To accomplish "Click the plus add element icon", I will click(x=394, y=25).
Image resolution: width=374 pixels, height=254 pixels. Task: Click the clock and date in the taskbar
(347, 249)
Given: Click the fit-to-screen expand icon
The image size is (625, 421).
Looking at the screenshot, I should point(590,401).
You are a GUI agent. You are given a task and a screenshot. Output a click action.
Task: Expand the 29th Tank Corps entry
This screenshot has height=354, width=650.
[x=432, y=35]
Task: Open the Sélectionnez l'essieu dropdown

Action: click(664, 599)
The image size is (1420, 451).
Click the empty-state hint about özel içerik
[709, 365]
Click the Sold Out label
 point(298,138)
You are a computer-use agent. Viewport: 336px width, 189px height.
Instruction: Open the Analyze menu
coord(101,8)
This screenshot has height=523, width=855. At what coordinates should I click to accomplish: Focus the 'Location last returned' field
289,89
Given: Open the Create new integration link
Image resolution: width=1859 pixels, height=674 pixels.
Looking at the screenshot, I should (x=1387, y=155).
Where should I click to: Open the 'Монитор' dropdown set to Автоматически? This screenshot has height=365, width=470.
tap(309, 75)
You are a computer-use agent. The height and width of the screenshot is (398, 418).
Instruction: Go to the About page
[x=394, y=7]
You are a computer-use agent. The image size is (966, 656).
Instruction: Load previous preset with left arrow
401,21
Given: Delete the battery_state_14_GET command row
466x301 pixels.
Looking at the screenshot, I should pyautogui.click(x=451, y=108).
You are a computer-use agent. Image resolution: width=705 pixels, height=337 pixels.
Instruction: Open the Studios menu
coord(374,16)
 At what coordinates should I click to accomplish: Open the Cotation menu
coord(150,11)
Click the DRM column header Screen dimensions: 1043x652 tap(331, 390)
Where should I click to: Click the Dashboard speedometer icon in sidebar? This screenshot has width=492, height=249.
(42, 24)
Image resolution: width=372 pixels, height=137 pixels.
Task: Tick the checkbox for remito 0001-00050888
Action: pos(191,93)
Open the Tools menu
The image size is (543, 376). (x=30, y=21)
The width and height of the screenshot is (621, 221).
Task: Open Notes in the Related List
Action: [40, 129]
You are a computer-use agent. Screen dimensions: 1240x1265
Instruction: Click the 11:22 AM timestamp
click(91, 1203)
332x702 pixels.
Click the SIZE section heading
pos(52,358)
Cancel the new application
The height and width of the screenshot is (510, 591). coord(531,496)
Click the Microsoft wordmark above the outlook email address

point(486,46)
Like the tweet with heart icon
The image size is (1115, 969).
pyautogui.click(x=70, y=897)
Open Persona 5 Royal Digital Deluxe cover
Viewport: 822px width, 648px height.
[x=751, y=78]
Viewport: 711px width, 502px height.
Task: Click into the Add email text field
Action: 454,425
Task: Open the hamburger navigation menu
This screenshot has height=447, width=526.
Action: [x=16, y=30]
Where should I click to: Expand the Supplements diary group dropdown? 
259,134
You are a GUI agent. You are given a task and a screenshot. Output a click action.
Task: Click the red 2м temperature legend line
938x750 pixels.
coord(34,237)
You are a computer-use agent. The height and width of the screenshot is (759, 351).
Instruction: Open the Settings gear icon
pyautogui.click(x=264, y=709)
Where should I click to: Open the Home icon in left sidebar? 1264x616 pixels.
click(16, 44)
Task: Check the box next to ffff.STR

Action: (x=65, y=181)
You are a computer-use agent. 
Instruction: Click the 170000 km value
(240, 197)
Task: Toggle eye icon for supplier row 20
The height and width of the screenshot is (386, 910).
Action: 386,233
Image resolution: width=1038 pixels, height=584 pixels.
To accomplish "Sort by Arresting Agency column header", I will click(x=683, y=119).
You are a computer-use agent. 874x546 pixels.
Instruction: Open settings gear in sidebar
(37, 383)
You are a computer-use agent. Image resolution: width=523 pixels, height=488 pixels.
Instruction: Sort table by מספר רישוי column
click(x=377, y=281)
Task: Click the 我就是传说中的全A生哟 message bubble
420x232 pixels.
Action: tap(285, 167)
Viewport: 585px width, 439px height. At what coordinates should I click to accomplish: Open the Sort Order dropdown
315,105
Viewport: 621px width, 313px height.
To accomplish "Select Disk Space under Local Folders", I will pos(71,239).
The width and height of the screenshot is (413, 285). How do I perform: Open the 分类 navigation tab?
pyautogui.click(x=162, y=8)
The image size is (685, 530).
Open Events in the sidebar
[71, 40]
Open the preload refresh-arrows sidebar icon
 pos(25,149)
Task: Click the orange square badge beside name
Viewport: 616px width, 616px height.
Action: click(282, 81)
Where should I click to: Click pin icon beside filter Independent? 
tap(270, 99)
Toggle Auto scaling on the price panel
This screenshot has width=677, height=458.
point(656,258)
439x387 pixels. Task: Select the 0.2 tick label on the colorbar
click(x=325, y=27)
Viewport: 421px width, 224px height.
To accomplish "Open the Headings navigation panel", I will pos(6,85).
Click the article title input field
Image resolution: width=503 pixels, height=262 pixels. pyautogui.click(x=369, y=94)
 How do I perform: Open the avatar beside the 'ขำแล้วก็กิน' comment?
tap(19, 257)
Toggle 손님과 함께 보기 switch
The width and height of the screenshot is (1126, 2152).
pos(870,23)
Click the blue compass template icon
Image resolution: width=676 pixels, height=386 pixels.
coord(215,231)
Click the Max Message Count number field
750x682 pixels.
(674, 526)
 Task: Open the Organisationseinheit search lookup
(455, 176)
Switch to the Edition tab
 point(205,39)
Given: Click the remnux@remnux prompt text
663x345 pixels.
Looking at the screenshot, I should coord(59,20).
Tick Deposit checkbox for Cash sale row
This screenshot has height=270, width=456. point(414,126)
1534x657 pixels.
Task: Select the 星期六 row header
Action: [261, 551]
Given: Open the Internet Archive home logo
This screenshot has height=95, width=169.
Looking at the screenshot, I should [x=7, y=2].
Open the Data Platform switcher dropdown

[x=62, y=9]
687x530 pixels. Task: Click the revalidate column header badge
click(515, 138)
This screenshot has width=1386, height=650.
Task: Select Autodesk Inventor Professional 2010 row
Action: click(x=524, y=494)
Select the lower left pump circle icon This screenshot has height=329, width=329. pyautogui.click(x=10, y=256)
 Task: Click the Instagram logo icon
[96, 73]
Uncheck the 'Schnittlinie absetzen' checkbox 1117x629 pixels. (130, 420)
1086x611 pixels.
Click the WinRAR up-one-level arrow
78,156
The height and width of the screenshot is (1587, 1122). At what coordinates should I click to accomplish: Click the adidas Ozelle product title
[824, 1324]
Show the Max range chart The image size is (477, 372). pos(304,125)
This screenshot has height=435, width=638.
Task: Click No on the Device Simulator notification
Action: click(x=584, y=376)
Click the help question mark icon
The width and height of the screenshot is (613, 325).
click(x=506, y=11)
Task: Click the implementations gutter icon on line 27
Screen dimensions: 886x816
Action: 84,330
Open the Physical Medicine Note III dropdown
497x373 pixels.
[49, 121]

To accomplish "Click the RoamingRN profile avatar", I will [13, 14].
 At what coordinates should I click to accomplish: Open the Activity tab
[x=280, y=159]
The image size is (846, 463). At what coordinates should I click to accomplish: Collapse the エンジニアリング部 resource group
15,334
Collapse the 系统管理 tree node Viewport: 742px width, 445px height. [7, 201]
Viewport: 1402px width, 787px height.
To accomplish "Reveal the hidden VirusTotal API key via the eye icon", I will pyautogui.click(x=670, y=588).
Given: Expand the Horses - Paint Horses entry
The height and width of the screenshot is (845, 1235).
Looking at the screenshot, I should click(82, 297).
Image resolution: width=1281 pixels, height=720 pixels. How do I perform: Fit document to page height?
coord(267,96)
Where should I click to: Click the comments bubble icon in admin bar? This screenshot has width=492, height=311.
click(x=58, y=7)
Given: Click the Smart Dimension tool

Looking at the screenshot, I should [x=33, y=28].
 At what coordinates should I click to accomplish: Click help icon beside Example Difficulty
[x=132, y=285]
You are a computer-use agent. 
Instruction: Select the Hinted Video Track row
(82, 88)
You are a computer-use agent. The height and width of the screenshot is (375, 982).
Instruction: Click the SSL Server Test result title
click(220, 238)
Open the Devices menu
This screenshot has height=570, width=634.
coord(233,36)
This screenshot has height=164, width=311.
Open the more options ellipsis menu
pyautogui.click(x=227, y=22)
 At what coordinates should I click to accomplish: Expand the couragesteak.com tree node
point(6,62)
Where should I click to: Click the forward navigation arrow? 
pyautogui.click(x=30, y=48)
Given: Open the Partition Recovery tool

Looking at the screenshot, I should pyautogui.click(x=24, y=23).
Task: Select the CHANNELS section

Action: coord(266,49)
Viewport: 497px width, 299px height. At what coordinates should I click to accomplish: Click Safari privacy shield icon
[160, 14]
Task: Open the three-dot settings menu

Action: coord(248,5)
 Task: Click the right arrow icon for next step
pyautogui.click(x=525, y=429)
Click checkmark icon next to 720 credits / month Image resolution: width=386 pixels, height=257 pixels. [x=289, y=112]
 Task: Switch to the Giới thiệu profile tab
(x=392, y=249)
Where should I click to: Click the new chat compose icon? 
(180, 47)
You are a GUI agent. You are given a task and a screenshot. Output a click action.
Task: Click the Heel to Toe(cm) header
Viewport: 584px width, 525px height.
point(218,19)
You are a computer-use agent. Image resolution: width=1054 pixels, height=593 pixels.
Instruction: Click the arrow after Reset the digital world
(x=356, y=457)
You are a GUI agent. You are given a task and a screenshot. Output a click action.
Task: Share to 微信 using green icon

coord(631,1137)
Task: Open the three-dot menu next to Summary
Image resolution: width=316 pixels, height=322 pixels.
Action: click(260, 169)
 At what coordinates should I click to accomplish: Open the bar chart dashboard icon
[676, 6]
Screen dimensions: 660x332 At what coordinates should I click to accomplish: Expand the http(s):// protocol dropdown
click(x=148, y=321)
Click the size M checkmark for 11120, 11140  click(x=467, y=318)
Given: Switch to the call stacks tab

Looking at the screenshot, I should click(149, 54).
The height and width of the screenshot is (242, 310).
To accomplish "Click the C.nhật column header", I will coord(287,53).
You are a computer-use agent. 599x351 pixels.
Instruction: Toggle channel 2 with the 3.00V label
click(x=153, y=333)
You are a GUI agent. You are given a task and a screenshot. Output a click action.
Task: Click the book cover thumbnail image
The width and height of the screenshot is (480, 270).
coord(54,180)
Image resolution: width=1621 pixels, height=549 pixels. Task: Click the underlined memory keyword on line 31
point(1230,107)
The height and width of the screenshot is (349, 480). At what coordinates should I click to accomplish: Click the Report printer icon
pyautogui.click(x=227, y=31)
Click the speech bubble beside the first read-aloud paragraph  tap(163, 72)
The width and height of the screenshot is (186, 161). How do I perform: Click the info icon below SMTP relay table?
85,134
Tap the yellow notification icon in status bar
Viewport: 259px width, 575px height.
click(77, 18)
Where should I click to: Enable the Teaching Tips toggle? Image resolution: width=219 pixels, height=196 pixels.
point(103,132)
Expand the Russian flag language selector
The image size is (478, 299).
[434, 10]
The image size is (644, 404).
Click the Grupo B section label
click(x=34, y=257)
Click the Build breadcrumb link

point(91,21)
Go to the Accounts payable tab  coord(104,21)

********************

Instructions to follow
Gather each line in the entries above where the string "checkmark" is found.

Response to the task
Click checkmark icon next to 720 credits / month Image resolution: width=386 pixels, height=257 pixels. [x=289, y=112]
Click the size M checkmark for 11120, 11140  click(x=467, y=318)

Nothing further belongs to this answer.